Dalam hati Cindy tertawa.
“Ternyata Lisa gampang banget ditipu.” ucap Cindy dalam hati.
# # #

“Cin, kenapa kamu mempunyai ide seperti itu?” tanya Cica sewaktu menelepon Cindy.
“Karena aku ingin mendapatkan dua-duanya,” jawab Cindy.
“Maksudnya?”
“Ya, aku ingin persahabatanku dengan Leni tidak berakhir dan aku tidak ingin persahabatan kita hancur juga. Artinya aku ingin punya dua sahabat yaitu kamu dan Leni.” Cindy menerangkan panjang lebar.
“Kira-kira sandiwara kita bakal ketahuan nggak?” Cica bertanya seperti tak yakin bahwa ide Cindy akan berhasil.
“Pokoknya kamu percaya aja sama aku.
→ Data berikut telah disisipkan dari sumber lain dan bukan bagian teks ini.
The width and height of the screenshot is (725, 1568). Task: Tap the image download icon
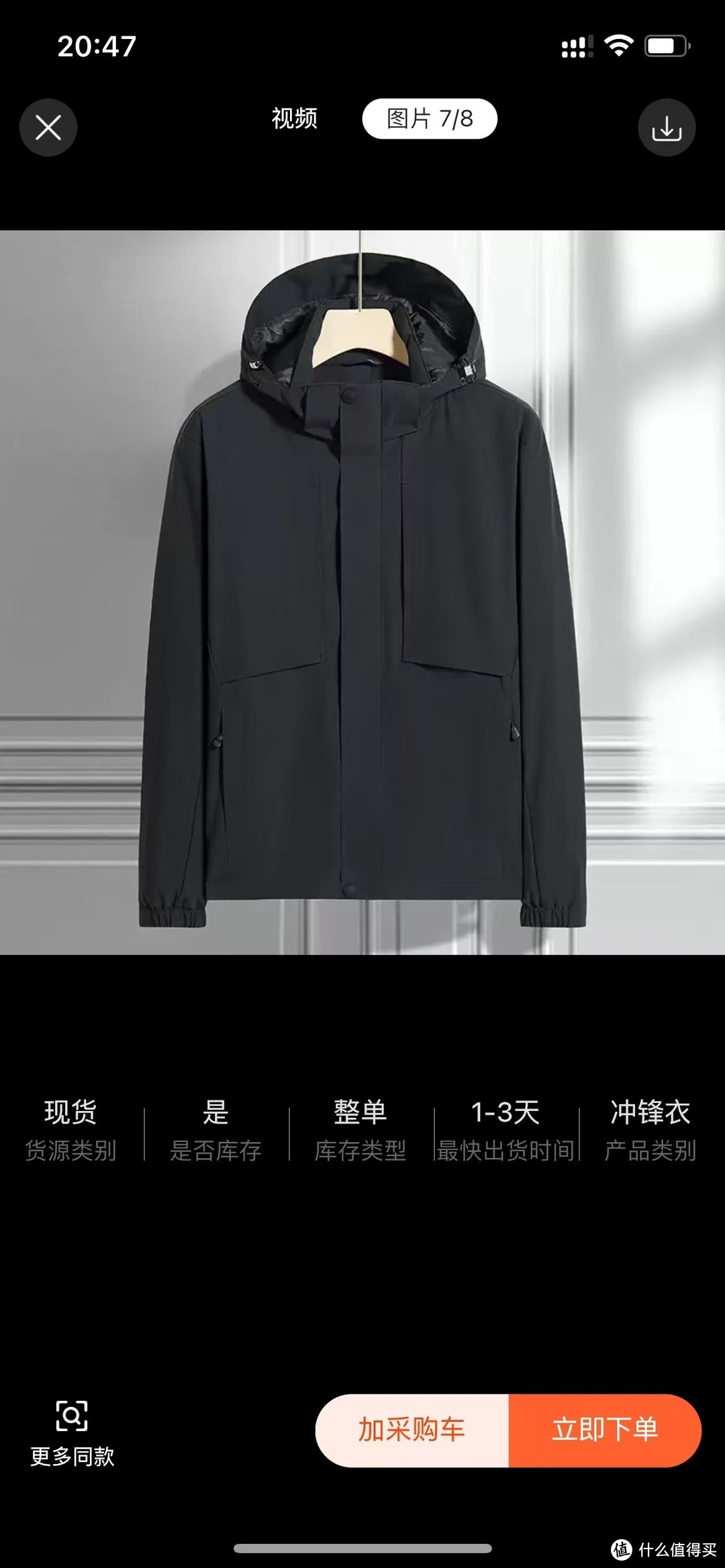tap(668, 127)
Semuanya akan beres. Kamu ikuti aja rencanaku,” jawab Cindy seraya meletakkan gagang telepon, dan mengakhiri pembicaraannya dengan Cica.
# # #

Pagi itu cuaca amat cerah. Cindy melangkah gontai menuju sekolah. Ia ingin melanjutkan sandiwaranya sampai Leni mendengar bahwa Cindy dan Cica bertengkar.
“Pagi, Cin,” sapa Lisa.
“Pagi juga, Lis,” Cindy tersenyum kecut.
“Hai Cin, aku dengar kamu ama Cica bertengkar. Apa itu benar?” tanya Leni tiba-tiba.
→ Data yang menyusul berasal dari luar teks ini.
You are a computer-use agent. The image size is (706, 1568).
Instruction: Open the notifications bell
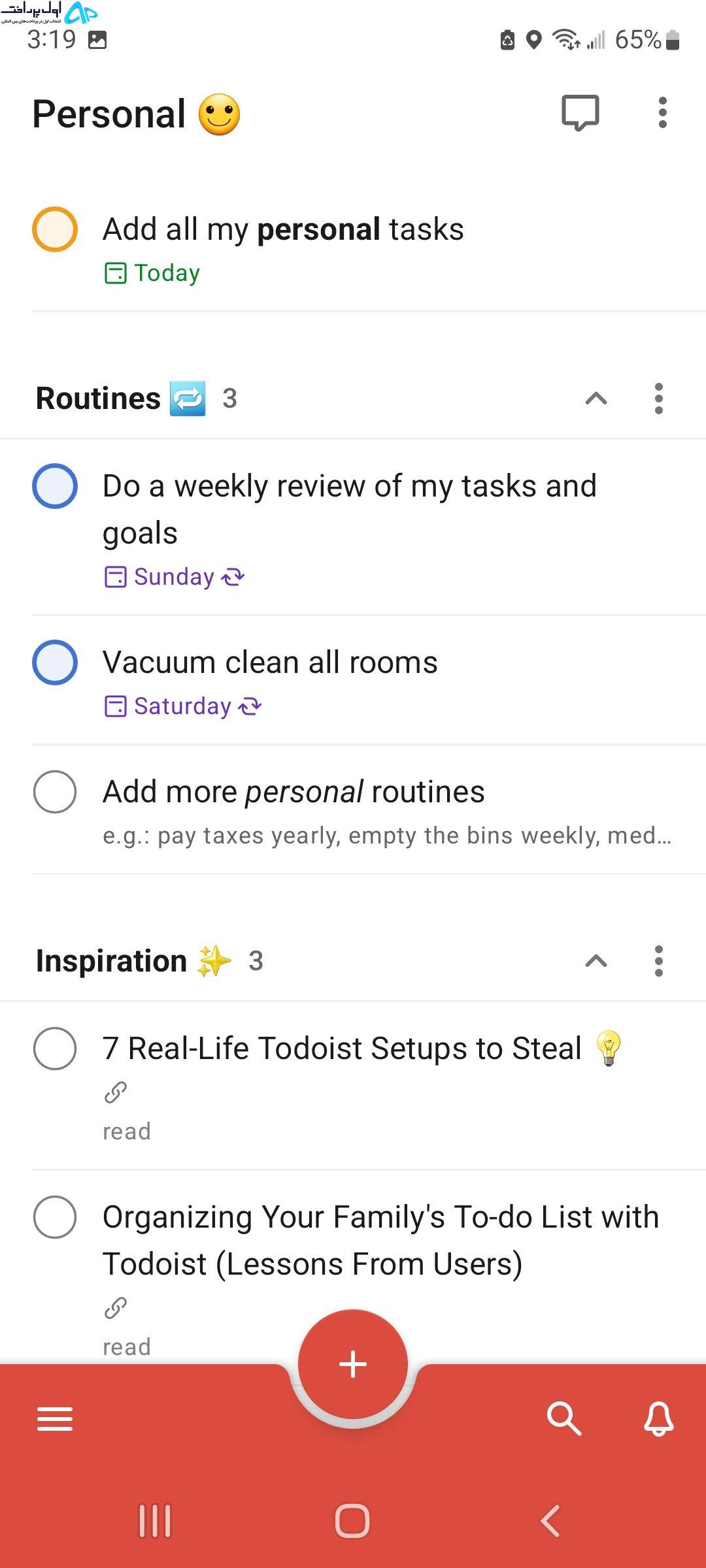tap(659, 1418)

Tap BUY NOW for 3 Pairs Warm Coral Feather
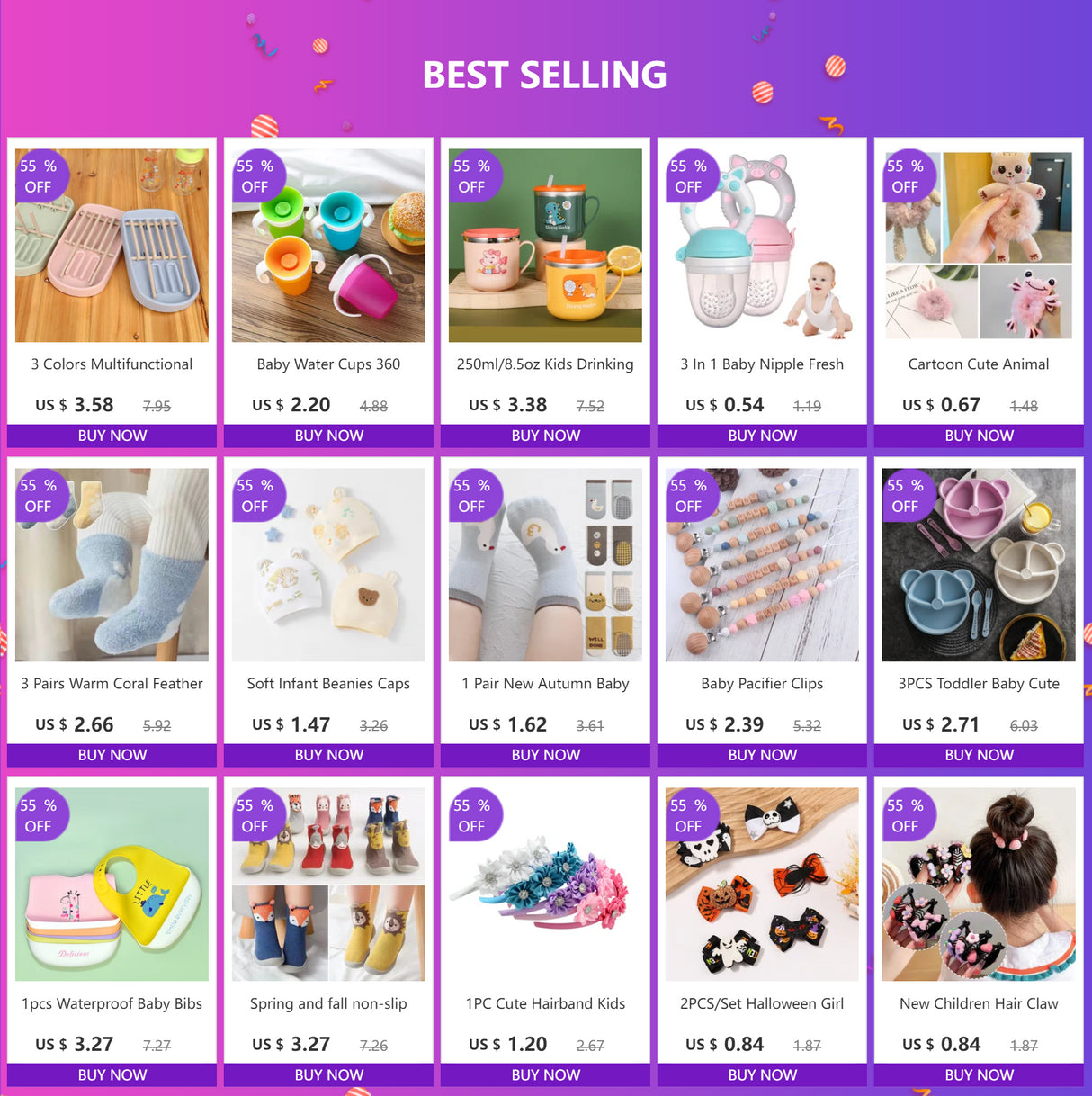112,755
“Mmm... iya benar. Emangnya kenapa?”
“Nggak sih. Cuma aku ikut prihatin juga. Kenapa Cindy ama Cica yang begitu dekat kok bisa tiba-tiba bertengkar,” Leni tersenyum kecut, “Cin, ngantin yuk!”
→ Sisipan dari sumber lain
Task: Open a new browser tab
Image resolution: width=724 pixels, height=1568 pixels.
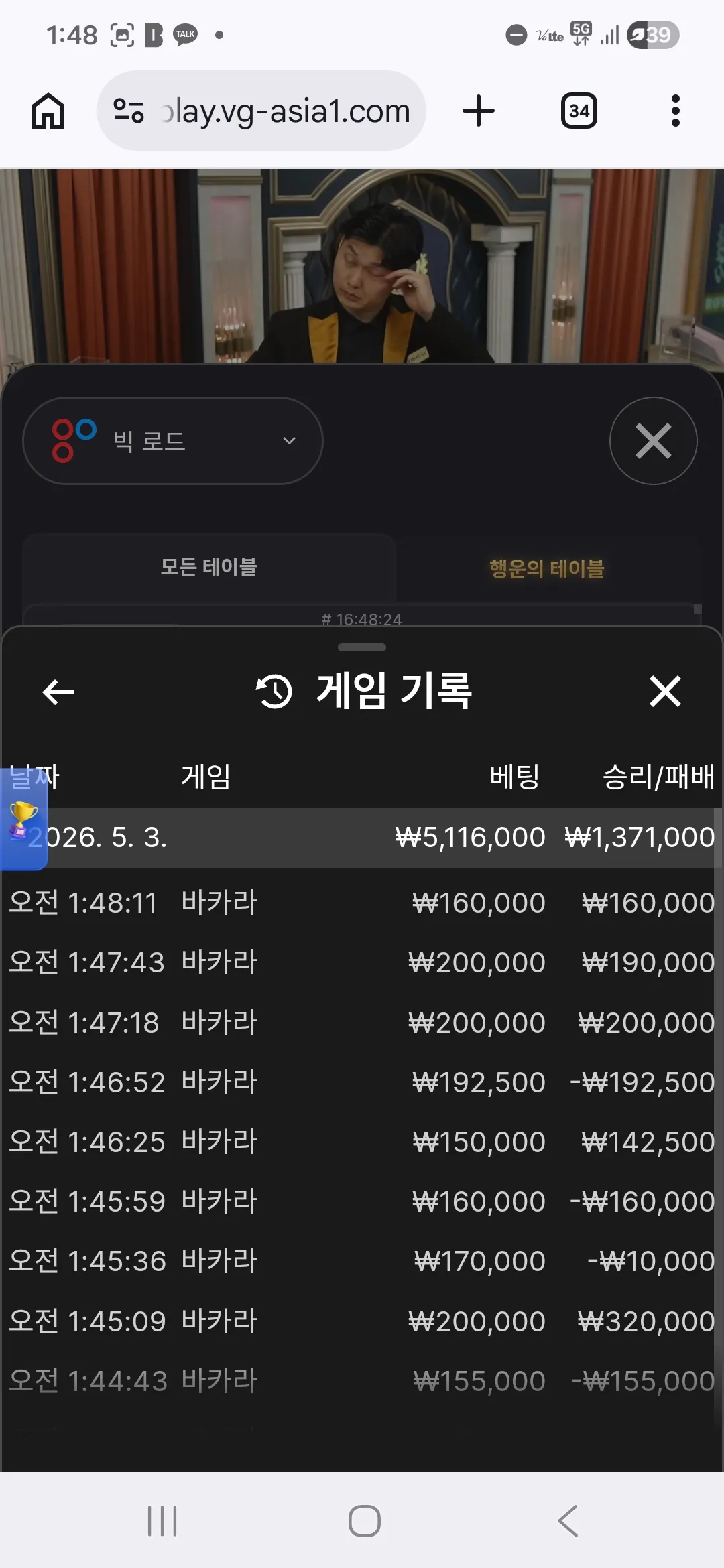Action: (x=479, y=111)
“Pagi-pagi udah mau ngantin,” Lisa menambahi
“Aku kan udah lapar,” Leni mengelus perutnya.
“Ih, dasar gendut.”
“Udah kalo nggak mau ikut jangan gitu dong. Lagian kalau ngantin sekarang asyik gitu lohh…” Leni berlalu.
Cindy tersenyum senang, karena rencananya berhasil. Akhirnya.
“Siang ini kamu nggak mau ke mana-mana, Cin?” tanya Leni sepulang sekolah.
“Kayaknya nggak tuh.”
“Kamu ke rumahku, yach! Kamu kan udah lama nggak ke rumahku. Jadi nanti siang kamu main dulu ke rumhku. Mau kan?”
“Iya deh.”
# # #
Siang itu Cindy pergi main ke rumah Leni. Asyik sekali. Mereka sangat akrab seperti dulu. Gurauannya sangat ramai. Ditambah dengan tawa menggelegar dari Cindy.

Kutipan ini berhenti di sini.